Ars Tribunus Militum
1,595
But a solution has not yet been found...

Since before the Internet it's been a rule in the IT world that YOU CAN'T FIX SOCIAL PROBLEMS WITH TECHNOLOGY. That's still true today.

It applies to disallowing encryption, preventing minors from access content, and even preventing minors from driving their parents' cars. Minors used to smoke cigarettes, now they vape, and none of the laws, restrictions, required "posting" of the Surgeon General warning have materially changed that. Minors also go rob convenience stores and run out with 12-packs of beers because we have stupid laws. (Specifically laws that treat 18-20 year olds as minors with respect to alcohol purchase, possession, and firearm possession.)

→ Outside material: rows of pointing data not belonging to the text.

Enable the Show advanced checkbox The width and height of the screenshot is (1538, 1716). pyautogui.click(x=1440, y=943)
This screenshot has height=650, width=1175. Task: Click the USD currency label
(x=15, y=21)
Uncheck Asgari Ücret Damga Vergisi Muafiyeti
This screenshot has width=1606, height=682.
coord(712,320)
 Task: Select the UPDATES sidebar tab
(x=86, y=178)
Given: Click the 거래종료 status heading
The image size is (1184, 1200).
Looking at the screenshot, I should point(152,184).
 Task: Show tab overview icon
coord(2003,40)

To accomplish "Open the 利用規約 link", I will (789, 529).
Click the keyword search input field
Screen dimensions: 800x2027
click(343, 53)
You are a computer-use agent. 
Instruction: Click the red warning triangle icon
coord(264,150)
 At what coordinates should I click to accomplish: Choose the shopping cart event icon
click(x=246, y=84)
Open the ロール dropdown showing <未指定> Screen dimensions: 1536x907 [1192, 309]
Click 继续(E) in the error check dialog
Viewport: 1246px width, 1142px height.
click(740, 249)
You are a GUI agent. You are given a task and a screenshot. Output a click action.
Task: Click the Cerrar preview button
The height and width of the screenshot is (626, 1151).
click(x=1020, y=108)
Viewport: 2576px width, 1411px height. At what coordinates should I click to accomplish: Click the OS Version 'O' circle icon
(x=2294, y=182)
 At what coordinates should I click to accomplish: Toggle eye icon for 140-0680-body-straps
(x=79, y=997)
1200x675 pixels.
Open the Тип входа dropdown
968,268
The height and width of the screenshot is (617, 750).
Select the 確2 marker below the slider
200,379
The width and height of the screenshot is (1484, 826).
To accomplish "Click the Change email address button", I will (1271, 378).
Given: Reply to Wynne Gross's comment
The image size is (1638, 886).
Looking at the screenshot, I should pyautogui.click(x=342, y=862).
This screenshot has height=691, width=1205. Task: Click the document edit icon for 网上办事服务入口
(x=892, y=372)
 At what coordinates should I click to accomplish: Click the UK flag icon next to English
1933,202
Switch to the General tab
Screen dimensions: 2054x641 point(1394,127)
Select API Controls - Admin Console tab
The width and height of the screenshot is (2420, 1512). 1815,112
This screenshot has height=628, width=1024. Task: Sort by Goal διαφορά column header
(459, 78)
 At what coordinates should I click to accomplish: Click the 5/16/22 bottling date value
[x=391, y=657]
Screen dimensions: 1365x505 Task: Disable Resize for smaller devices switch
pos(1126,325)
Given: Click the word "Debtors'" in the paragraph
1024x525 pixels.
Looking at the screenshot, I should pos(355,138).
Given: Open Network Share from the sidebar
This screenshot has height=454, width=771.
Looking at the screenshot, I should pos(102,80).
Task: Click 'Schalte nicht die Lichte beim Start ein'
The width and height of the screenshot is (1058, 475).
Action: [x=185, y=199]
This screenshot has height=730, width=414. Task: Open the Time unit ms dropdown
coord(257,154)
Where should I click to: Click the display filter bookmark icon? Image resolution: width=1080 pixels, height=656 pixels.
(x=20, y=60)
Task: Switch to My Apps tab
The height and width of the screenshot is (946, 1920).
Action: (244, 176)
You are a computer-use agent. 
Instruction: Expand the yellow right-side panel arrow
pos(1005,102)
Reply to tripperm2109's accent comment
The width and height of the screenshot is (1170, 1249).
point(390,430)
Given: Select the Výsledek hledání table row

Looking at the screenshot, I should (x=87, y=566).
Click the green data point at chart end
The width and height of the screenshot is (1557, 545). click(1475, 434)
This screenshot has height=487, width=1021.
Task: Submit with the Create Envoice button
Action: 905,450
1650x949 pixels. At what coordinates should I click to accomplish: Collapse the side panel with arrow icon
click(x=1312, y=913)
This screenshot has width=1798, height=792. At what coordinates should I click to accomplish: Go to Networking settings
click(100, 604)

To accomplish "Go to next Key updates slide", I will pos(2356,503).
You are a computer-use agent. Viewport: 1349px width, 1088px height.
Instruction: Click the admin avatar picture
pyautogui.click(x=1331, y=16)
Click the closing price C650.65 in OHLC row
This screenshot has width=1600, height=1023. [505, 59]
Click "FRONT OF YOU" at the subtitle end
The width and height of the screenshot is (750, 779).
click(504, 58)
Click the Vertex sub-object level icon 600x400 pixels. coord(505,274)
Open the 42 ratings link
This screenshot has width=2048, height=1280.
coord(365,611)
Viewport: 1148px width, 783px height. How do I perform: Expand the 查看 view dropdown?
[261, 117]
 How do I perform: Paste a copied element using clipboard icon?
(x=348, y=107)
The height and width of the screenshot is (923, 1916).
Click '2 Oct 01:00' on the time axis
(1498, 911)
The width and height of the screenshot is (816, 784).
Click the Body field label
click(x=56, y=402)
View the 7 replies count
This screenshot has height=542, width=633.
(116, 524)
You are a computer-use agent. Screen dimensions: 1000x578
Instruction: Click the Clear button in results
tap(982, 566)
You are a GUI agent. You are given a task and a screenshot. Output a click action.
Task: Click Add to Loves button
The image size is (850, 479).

If this weren't the most dysfunctional Congress and POTUS ever we could posit that it's THIS administration and Congress that's the problem, but it's not. It's parents who won't take responsibility for raising their kids; who want the nanny-state to do that; they want laws to "deter" (doesn't work, prevent repeat offenders (recidivists) and they lobby the morons they elected to pass stupid legislation to force private firms to incur costs, drive out the "little guy" who can't afford it... so "Big Tech" (not a thing) wins. Congress critters get to claim a win.

And none of this changes minors accessing anything.

Very complete article - lots of great detail!!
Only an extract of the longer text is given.